Originally Posted by SidecarFlip
The Forrester has a bit more mechanical advantage than the Rockchucker and the nifty shell plates but I'll keep my Rockchucker too. I do like their Co-Axial bench primer. I'll be getting one of those soon.
I've got an Webber cylinder square. I'll have to see how much deflection the chucker has. Never been an issue though.
I like the mechanics of the new RCBS Summit press but I haven't seen one close up yet. It may be a consideration because it sits entirely on top the bench. I'm always banging into the chucker when I walk by...clumsy me.
you know what my line work was, so you probably know that I had access to just about any device to check alignments with. I had a 4", 6", and a 12" cylinder squares that had a magnetic base. These were "lab grade", and all error in them was calibrated (the 12" one had .000033" and .00015" taper in it). The four inch one was extremely close, and all it's error was measured in tenth of an arc seconds. Just be sure to rotate the square 180* to figure the built in error of the square out of what you measure. I was lucky in that the post on the four inch square was 20mm in diameter, so it would pass right thru the slots on the Forster. Had I todo all over again, I'd have used the 12" one as it'd been easier to work with.
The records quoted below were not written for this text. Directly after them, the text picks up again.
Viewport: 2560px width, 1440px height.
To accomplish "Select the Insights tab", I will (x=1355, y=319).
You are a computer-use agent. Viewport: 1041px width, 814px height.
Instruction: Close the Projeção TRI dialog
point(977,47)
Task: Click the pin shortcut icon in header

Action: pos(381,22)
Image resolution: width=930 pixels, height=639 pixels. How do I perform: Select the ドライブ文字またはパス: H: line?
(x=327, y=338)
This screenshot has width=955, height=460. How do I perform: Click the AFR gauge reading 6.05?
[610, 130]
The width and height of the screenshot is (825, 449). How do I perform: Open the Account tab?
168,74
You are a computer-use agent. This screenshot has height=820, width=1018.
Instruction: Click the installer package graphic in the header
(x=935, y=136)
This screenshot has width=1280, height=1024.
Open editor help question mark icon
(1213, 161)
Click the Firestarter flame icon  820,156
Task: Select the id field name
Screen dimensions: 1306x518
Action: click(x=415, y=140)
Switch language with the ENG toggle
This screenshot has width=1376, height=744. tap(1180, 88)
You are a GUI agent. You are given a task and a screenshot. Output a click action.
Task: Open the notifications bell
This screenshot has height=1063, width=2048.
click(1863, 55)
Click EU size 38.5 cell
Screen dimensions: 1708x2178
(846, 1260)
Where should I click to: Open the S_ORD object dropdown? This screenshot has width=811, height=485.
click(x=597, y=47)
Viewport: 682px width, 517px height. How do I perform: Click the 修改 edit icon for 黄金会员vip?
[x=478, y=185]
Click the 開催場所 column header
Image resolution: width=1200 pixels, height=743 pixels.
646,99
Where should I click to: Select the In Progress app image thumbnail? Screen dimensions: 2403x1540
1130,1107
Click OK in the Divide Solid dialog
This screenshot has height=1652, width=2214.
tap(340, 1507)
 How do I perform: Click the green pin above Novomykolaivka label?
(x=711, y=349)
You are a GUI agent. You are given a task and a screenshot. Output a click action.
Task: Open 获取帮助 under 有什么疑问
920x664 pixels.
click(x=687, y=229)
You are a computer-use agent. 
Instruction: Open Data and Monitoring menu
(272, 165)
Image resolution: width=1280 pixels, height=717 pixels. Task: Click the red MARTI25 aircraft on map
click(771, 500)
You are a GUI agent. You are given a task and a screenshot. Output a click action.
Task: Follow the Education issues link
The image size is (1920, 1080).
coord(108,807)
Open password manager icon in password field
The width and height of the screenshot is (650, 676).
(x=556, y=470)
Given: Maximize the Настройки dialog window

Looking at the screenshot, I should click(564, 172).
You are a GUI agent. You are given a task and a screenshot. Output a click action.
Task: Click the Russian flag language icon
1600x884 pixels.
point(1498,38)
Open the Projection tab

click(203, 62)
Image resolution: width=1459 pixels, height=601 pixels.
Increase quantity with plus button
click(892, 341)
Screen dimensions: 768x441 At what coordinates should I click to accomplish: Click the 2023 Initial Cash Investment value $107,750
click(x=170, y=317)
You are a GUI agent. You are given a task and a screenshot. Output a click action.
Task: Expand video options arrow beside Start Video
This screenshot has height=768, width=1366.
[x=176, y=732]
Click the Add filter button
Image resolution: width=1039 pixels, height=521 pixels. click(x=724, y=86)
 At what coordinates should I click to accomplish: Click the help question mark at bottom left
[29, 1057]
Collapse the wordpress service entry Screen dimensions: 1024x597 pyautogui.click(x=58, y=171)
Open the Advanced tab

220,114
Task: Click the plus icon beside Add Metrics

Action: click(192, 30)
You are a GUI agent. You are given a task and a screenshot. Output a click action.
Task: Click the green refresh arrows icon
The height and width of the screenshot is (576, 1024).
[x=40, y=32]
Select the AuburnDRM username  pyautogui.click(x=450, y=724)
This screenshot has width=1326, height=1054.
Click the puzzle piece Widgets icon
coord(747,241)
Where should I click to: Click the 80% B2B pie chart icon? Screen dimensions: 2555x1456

After you make you inspection, you might find it kind of interesting to check the press under a load in several places (I like doing it in three points 90* apart). Nice thing about the conventional "O-frame" presses is they are pretty easy to rebuild, should you desire to do one. That knee mill and a good angle plate will make the job a lot easier than doing it in a vertical machine. I know an old guy that chambers his barrels on a war finish K&T knee mill, and they usually come in at about +/- .00015"!